Similarly, Dorsett, a former Heisman Trophy winner and the eighth all-time leading rusher in NFL history, told ESPN’s Outside the Lines that at age 59, he is battling memory loss and depression.
“I’ve thought about crazy stuff,” said Dorsett. “Sort of like, ‘Why do I need to continue going through this?’ I’m too smart a person, I like to think, to take my life, but it’s crossed my mind.”
DeLamielleure, Dorsett and Marshall are among the 4,500 former NFL players who have filed suit against the league for allegedly concealing a link between football and traumatic brain injury. In August, the two sides reached a proposed $765 million settlement in the case, but as NFL Commissioner Roger Goodell emphasized to CBS News the following month, “There was no admission of guilt. There was no recognition that anything was caused by football.”

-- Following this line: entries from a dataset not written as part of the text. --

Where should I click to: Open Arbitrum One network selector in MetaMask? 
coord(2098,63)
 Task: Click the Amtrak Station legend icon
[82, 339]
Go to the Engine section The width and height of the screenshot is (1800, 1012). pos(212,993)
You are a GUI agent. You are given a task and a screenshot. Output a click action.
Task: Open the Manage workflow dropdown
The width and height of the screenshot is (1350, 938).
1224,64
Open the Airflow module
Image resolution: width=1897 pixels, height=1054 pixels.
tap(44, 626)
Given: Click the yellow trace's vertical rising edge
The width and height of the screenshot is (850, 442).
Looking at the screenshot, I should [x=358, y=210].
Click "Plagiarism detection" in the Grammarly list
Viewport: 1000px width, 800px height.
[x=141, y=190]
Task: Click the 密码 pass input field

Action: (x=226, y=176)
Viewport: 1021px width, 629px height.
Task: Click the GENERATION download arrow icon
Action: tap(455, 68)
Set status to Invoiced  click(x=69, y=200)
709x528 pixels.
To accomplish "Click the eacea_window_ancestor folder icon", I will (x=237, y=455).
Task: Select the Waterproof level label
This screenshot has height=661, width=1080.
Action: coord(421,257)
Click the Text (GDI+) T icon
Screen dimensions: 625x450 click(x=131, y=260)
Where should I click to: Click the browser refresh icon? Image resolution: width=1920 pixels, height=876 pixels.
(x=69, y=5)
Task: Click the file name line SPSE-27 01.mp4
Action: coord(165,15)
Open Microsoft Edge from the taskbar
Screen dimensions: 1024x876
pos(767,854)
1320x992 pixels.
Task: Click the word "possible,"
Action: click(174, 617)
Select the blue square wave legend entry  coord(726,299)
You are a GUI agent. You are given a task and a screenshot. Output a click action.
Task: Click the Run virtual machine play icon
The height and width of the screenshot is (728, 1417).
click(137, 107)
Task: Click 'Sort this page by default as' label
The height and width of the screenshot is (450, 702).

However, a recent FRONTLINE investigation into the NFL’s concussion crisis found that as early as the 1990s, the NFL’s retirement board awarded disability to at least three former players — including Mike Webster — after concluding that football caused their brain injuries.
An analysis of the settlement by ESPN reporters and League of Denial authors Mark Fainaru-Wada and Steve Fainaru found that the proposed agreement may not allow any compensation for the very first players to be diagnosed with football-related brain damage.
The early details of the settlement are one reason why DeLamielleure says he’s skeptical it will do much to help former players. “I want the guys that don’t have a voice, who are not Hall of Famers, to be taken care of,” he said. “The league is a multibillion industry and they can’t take care of the guys who made it.”